---------- Provided material ----------

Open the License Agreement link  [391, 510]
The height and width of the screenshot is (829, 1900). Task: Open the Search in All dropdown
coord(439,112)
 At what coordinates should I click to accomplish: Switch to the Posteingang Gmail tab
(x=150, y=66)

----------
---------- Provided material ----------

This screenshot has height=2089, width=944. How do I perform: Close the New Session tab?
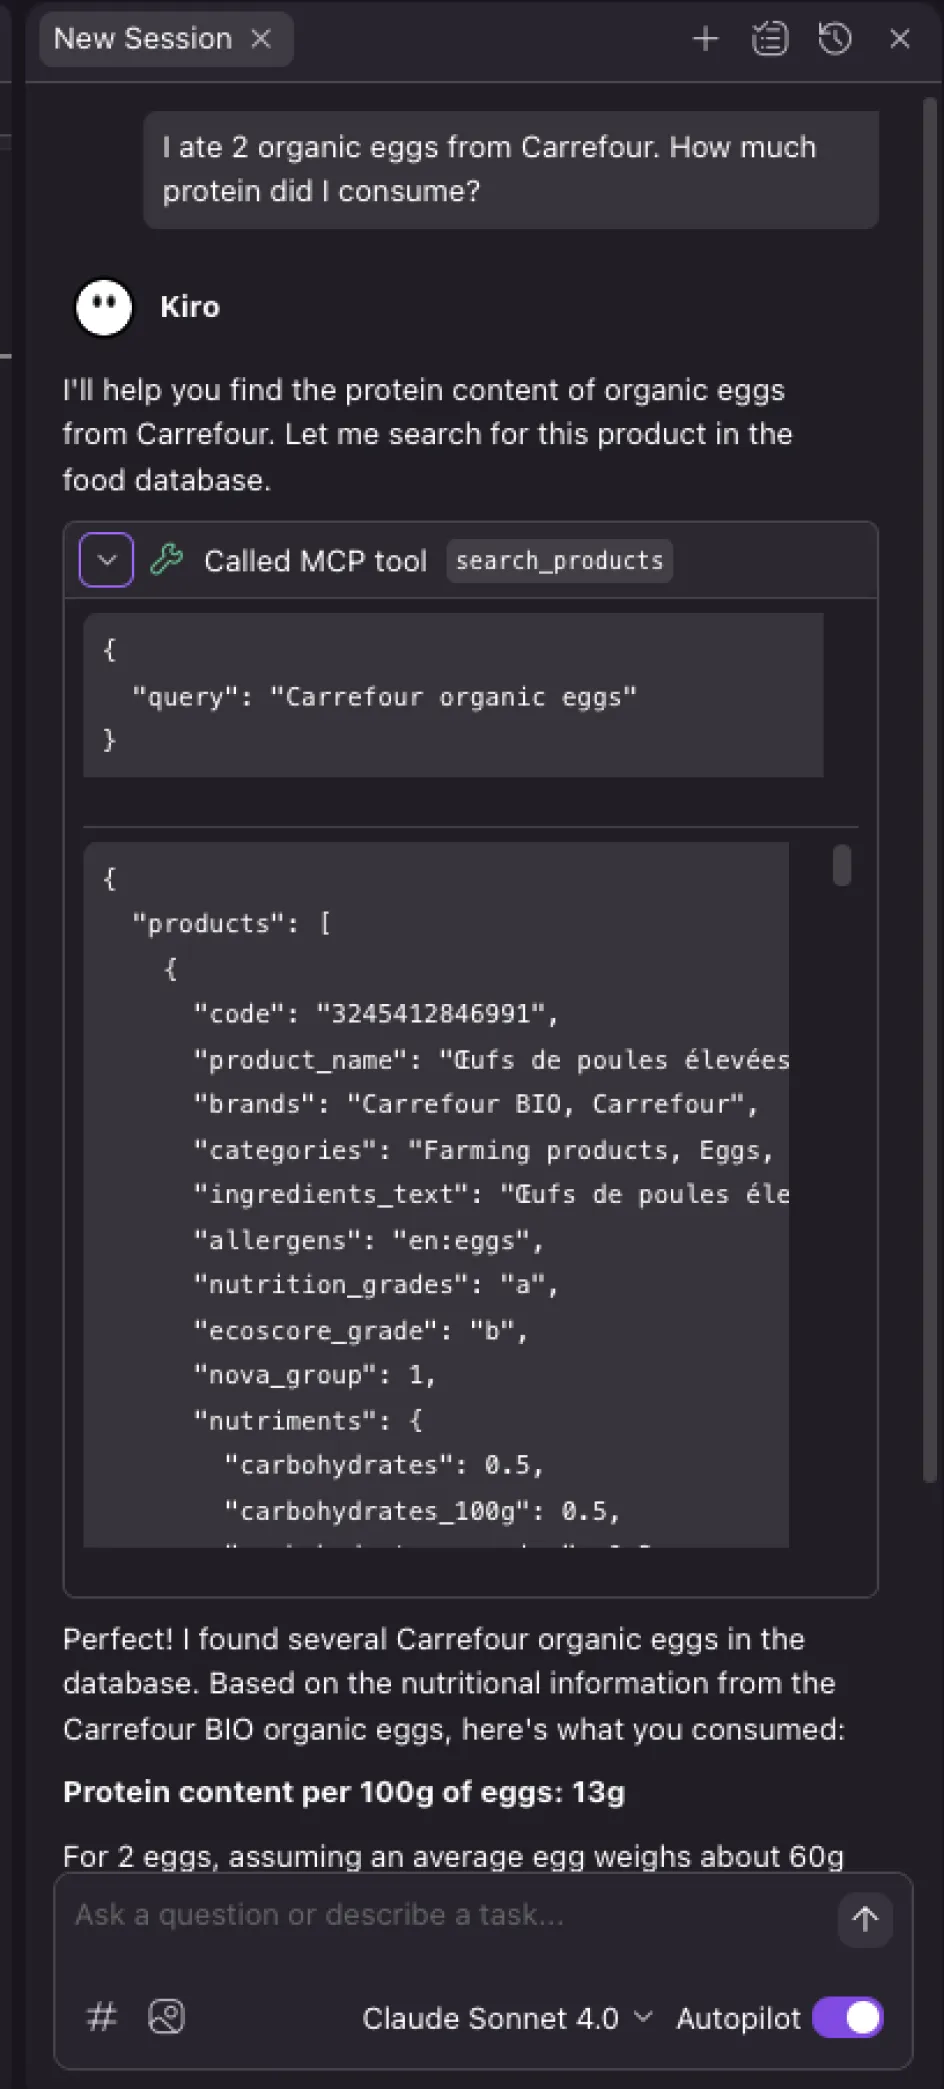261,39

----------

■ **Set task**:
Reproduce every row unchanged, starting at the one that contains "Open the License" and running down to the one that contains "(x=150, y=66)", with both of those rows included.

■ **Task solution**:
Open the License Agreement link  [391, 510]
The height and width of the screenshot is (829, 1900). Task: Open the Search in All dropdown
coord(439,112)
 At what coordinates should I click to accomplish: Switch to the Posteingang Gmail tab
(x=150, y=66)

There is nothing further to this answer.